From the enclosed book, Studio 2, Abbey Road, where The Beatles

recorded their early albums.

 

So a decision was made  to master the vinyl at 24bit/44.1kHz. I can hear the sound of fainting audiophiles across the land. 

Despite the extra time that a 24bit/192kHz or even a 24bit/96kHz cutting master would have taken to create there was, according to Magee, no real deadline for this project. So the reason for using the 44.1kHz files was? “I was told to use these 24bits (files), so that’s what we used, it was the most practical”.

   Practical? Because of the cutter head, according to Magee. “It has a limited frequency response and cuts off at 24kHz. There is nothing above that. As a cutting engineer, anything of significant level above 16kHz is dangerous. You don’t want that going to your cutter head because it gets very hot and can destroy it. It wouldn’t have mattered if the signal had gone to 192kHz or 96kHz, it wouldn’t have been on the record because you can’t cut it, you can’t hear it and I wouldn’t want it there anyway because a stray signal at 60kHz would destroy the lathe head. The most important part is that it's 24bit, not that it's 96kHz or 192kHz (sample rate) because the cutter head won’t even cut content up to 48kHz”. 

   According to Magee, you’re far better off having a decent ADC (Analogue-to-Digital Convertor, a high-specification design from Prism in Abbey Road’s case) and a clean 24bit signal if you are capturing all of those extra highs. “The reason 24bit is important is because, in 16bit audio CD play, when you get down to -50 something then you start getting quantisation. The signal can’t make up its mind whether it’s a one or a zero. You end up with a buzzy sound. At 24bit, you get no perceivable noise”.

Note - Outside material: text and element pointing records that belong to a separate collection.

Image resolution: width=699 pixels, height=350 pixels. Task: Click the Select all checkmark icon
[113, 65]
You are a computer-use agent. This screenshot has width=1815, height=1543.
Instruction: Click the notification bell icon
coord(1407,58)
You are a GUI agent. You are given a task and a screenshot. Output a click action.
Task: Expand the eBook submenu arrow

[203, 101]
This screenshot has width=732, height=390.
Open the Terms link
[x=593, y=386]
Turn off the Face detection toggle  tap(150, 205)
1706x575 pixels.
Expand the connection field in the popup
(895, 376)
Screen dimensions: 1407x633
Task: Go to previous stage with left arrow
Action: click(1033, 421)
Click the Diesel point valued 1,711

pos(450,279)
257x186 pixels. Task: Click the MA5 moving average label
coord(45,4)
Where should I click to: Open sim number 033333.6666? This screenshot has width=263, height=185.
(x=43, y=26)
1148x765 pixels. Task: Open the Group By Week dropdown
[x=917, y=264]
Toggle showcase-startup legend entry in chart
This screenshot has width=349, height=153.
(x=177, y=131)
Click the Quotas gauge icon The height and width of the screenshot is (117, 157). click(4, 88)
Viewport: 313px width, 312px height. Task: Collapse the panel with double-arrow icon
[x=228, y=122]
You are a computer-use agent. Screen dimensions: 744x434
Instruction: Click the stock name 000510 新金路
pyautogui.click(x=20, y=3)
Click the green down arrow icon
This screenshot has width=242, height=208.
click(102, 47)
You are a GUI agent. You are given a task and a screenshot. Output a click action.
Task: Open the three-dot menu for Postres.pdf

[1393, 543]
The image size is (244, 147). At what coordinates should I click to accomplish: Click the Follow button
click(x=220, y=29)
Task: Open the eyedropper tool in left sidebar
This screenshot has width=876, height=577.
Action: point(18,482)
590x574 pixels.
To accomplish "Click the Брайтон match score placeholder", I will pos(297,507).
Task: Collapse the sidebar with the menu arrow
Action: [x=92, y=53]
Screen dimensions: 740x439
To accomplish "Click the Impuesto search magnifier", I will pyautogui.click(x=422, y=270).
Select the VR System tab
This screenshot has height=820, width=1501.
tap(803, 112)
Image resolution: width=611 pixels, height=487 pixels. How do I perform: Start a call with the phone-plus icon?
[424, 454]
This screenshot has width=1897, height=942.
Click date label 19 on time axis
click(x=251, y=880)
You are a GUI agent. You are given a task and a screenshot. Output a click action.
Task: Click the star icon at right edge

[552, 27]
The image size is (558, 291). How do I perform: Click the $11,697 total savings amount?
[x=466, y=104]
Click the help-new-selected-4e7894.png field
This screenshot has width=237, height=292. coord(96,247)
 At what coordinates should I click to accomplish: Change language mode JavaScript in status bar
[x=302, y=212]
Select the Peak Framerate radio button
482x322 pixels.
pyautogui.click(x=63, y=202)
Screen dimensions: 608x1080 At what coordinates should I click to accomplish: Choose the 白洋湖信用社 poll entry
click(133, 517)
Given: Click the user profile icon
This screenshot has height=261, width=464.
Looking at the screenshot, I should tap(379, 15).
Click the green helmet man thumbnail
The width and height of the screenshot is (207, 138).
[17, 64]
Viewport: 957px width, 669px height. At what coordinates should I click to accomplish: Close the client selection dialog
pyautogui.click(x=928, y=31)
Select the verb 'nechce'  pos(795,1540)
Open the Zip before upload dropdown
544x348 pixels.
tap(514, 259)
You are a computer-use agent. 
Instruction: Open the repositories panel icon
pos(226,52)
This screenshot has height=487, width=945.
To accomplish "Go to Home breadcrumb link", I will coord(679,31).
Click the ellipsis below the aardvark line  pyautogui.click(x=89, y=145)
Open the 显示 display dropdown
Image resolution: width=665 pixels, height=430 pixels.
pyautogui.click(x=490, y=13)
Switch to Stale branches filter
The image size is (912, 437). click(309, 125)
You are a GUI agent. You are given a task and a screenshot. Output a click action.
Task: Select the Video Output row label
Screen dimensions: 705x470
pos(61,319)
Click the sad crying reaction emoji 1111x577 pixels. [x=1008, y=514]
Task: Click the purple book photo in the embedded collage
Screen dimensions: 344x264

   Audiophiles will be happy to hear that no compression has been added to the vinyl masters, while a decision to use Direct Metal Master cutting process to enhance detail was rejected by Apple in favour of the warmer sound of lacquers. The only processing done was a series of precise and targeted removals of sibilance which, with Cedia Retouch, is almost surgical in its accuracy and doesn’t affect adjacent frequencies as older systems did.

   On other points of note, the contentious George Martin 1986 stereo mixes for ‘Help!’ and ‘Rubber Soul’ that surfaced in the CD version of the Stereo box set have also appeared within this vinyl box set. The original stereo mixes can currently be found in the CD Mono box set. There is no information about which version will appear in the future Beatles On Mono box set.